Desert Sky Mall
- Location: Phoenix, Arizona, United States
- Coordinates: 33°28′37″N 112°13′30″W﻿ / ﻿33.4769170°N 112.2249550°W
- Address: 7611 W Thomas Road
- Opened: March 1981
- Developer: Westcor
- Management: Macerich
- Owner: Macerich
- Architect: Rafique Islam of Architectonics Inc.
- Stores: 132
- Anchor tenants: 3 (3 open, 1 vacant, 1 under construction)
- Floor area: 888,018 square feet (82,499.6 m^{2})
- Floors: 1 (2 in Curacao, Dillard's, and former Sears)
- Website: desertskymall.com

= Desert Sky Mall =

Desert Sky Mall is a regional shopping mall in west Phoenix, Arizona. It is located at 75th Avenue and Thomas Road. The mall was developed by Westcor and is managed by Macerich.

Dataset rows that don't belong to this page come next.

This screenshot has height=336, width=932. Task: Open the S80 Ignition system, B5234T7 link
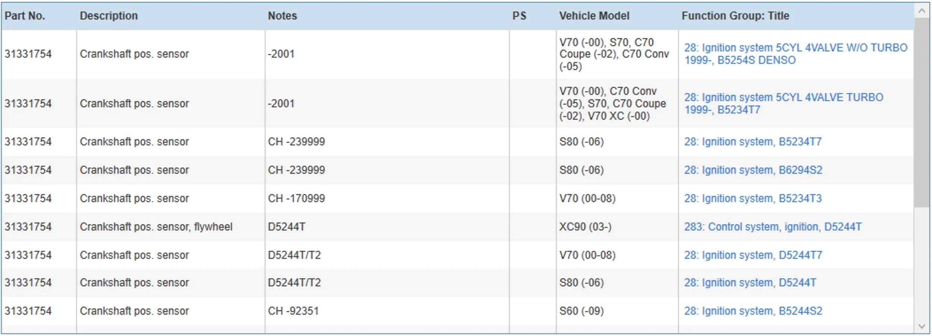coord(752,142)
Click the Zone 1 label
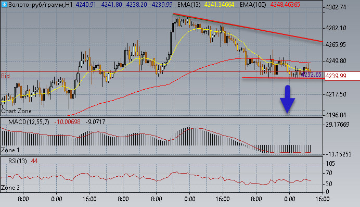 coord(10,150)
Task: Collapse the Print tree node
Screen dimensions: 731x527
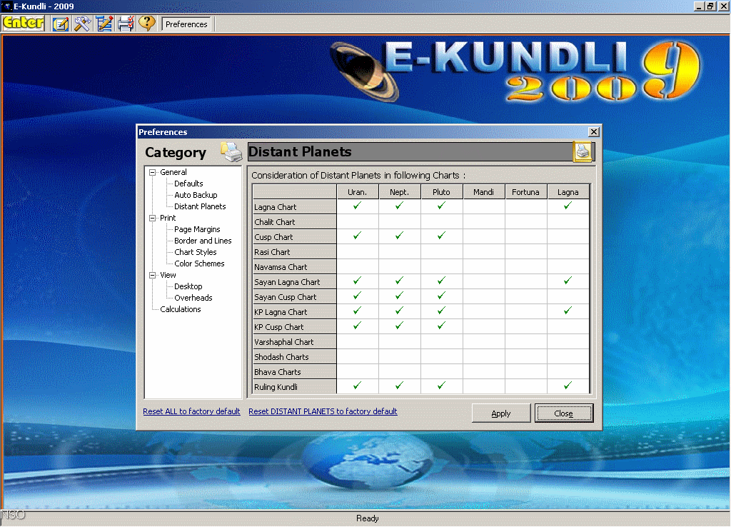Action: coord(152,218)
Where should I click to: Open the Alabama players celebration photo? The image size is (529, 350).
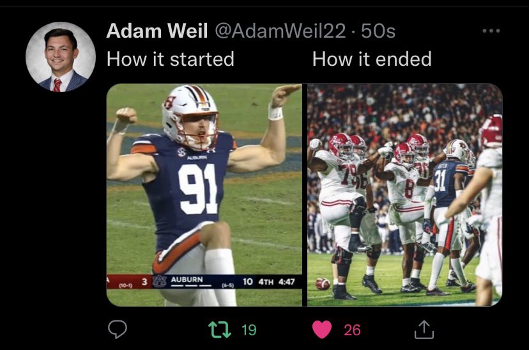coord(405,195)
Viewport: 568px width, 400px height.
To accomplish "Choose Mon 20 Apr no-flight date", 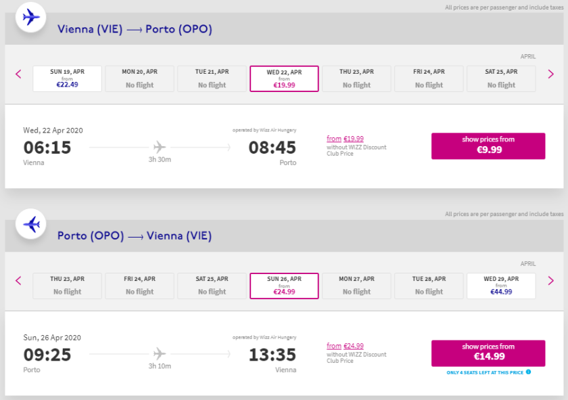I will 140,79.
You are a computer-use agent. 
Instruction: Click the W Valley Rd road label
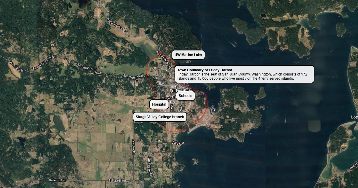tap(16, 67)
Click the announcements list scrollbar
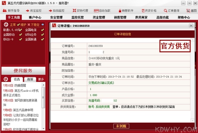198x133 pixels. [43, 106]
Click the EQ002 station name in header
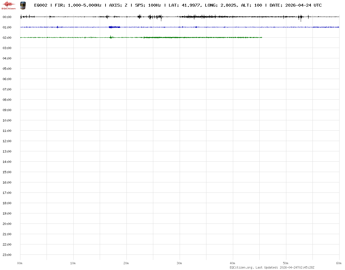 [41, 5]
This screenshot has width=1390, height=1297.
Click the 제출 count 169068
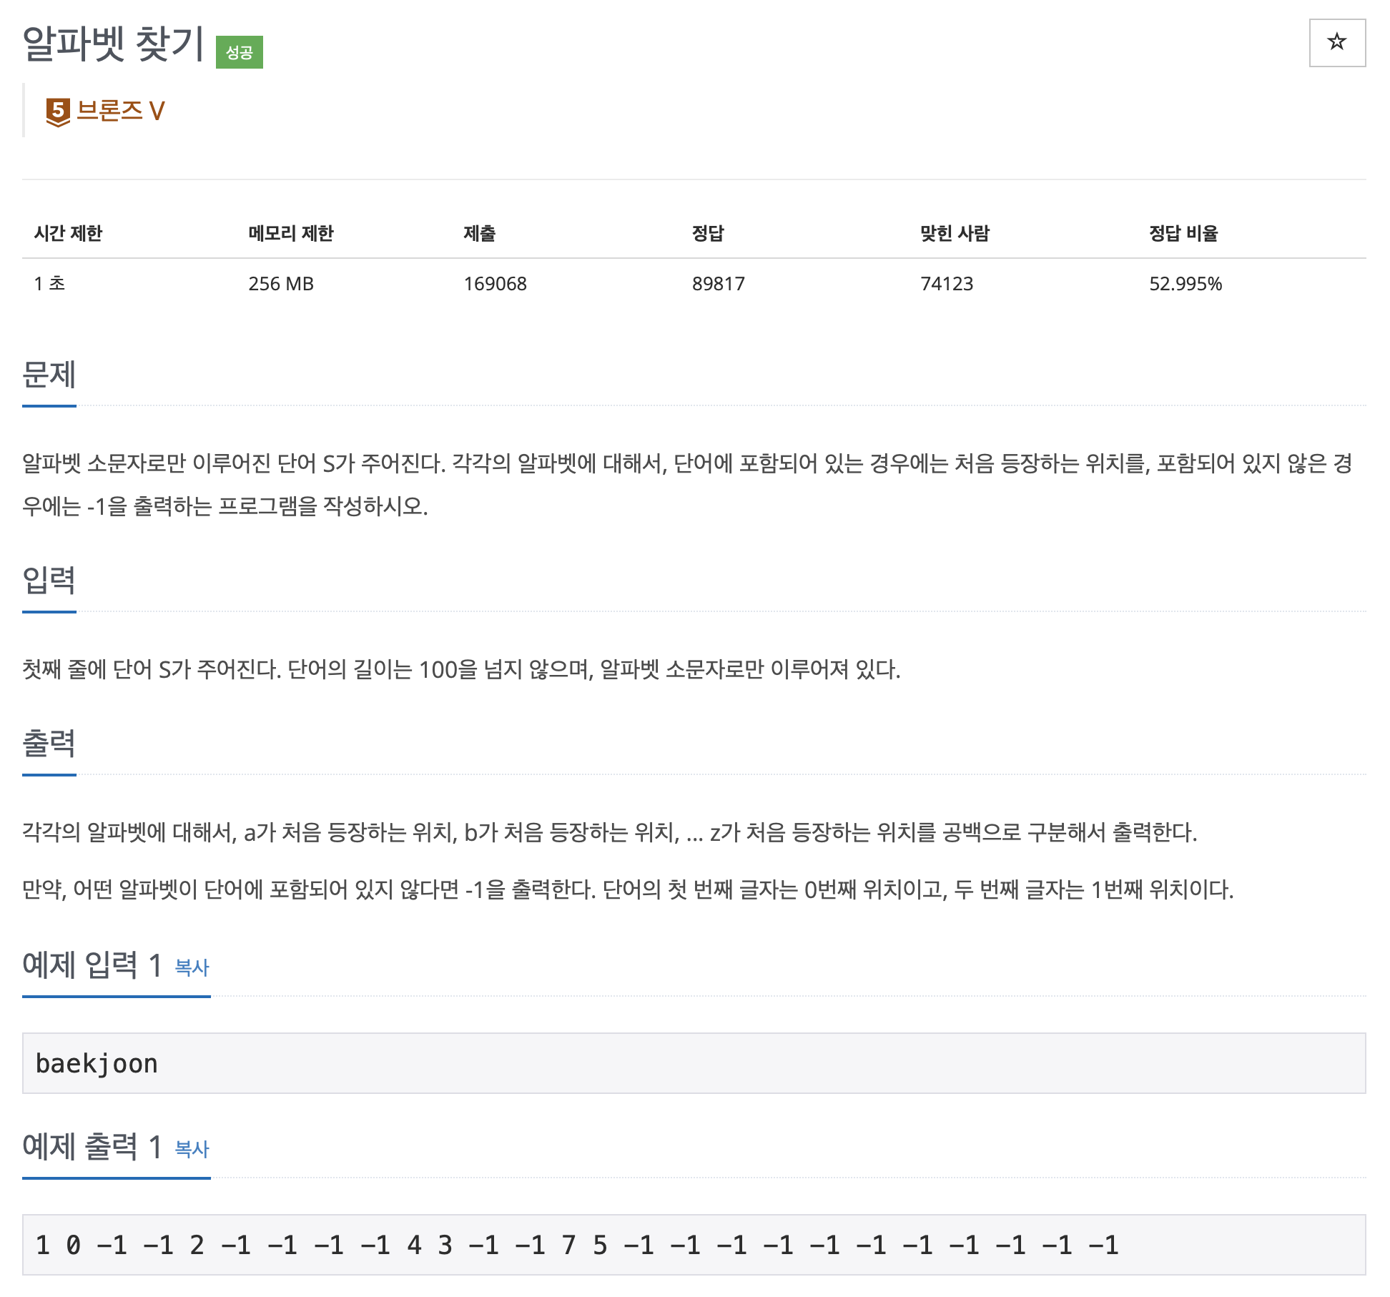point(495,284)
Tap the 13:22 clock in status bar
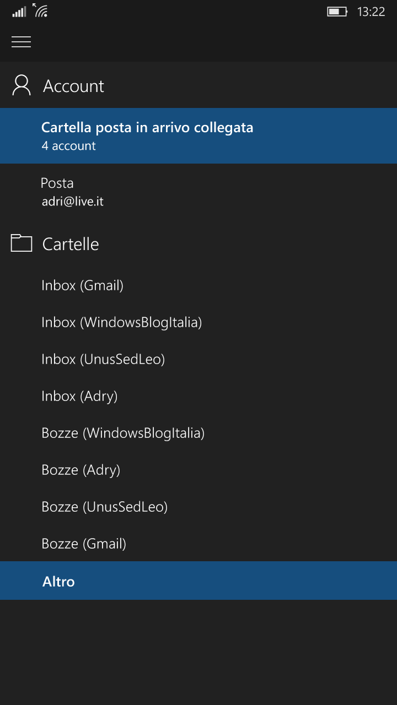 pos(371,12)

The anchor stores are Curacao, Mercado de los Cielos, and Dillard's Clearance Center. There is one anchor tenant under construction that is set to become an entertainment center called Club Capri. Desert Sky Mall serves as a transit center for Valley Metro Bus.

==History==
Desert Sky Mall (originally Westridge Mall) began construction in late 1979 and opened in March 1981. It was developed by Westcor who had recently finished up development of Paradise Valley Mall in northeast Phoenix. Rafique Islam of Architectonics Inc. was the designer. The mall was built with three anchor stores, Sears occupying the west space Diamond's occupying the center space and JCPenney occupying the east space. Sears and JCPenney opened in January 1981. Diamond's began construction of its store at that time and opened a year later.

Desert Sky underwent an expansion in 1993 which added two new anchor stores, Mervyn's and Montgomery Ward. The new stores added 175,000 sqft to the mall. Also at this time the original mall underwent a renovation which added a parking lot sculpture, new flooring and windows in the food court. The expansion and renovation work was completed in October 1993.

It is currently the only regional mall in the southwest valley (and as such serving major nearby suburban areas such as Avondale, Goodyear, and Tolleson). In the years since the center's opening, the demographics of the bordering neighborhood have reflected the expansion of the Latino population in the Phoenix area.

Originally owned by Westcor, in 2002 Desert Sky Mall became part of The Macerich Company's portfolio.

In 2015, Sears Holdings spun off 235 of its properties, including the Sears at Desert Sky Mall, into Seritage Growth Properties. On October 15, 2018, it was announced that Sears would be closing as part of a plan to close 142 stores nationwide; it closed in January 2019.

On November 19, 2025, due to a storm with strong winds and hail, the ceiling of the mall partially collapsed and severed a line of the fire suppression system, which resulted in flooding and the mall was closed temporarily.

In 2026, the Sears was purchased by Club Capri Real Estate who intends to repurpose and renovate the former Sears into a multi-level entertainment destination that can be used for a wide variety of events. As of 2026, the development is currently ongoing.